There is little doubt that mentorship is incredibly beneficial to both the mentor and mentee.
However, in order to succeed, the relationship between mentor and mentee must be effective. Both mentor and mentee must be invested in the relationship as a meaningful process, and believe that they can both contribute and benefit from it.
In addition, academic departments need to recognize and acknowledge the benefits of mentoring and ensure that there is adequate support in place. This can range from having formal structured mentorship programs to having informal programs within a supportive culture. It seems intuitive that successful mentoring relationships, although not dependent entirely on an existing mentoring culture, can definitely benefit from it.

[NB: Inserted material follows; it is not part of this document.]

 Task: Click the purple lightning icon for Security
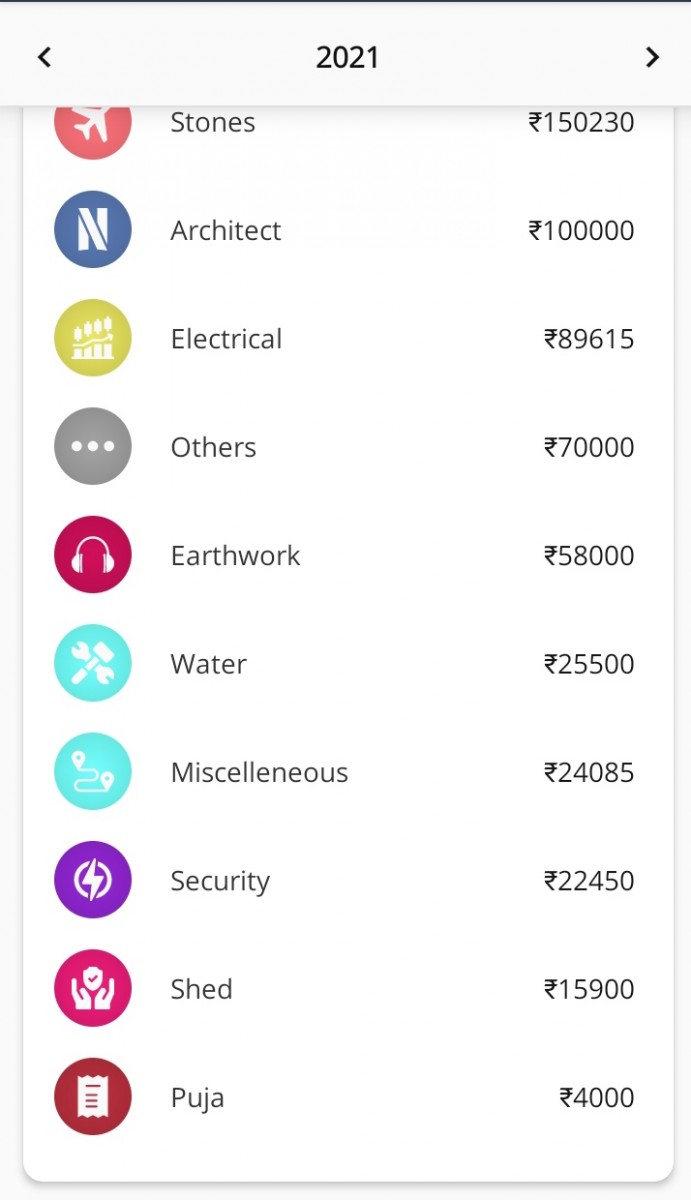(x=92, y=880)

The roles and expectations for both mentor and mentee need to be clear. The mentor role may include teaching and advising, as well as providing support and encouragement to the mentee. The mentee’s role will include setting clear goals and objectives, accepting responsibility for career development, and being receptive to feedback.
Topics for discussion will be varied and can include anything from career planning and promotion issues to research and scholarly productivity, time management, and work-life balance. Planning meetings takes some time and thought.
In this article, we have identified some tips that we feel will help mentors and mentees frame their relationship and enhance the likelihood that it will be successful.
Editorial Note: Drs Anna Karwowska and Eric Benchimol contributed this guest post. The Productive Physician is grateful for their willingness to share their expertise in this area. Connect with Dr Benchimol on Twitter and LinkedIn.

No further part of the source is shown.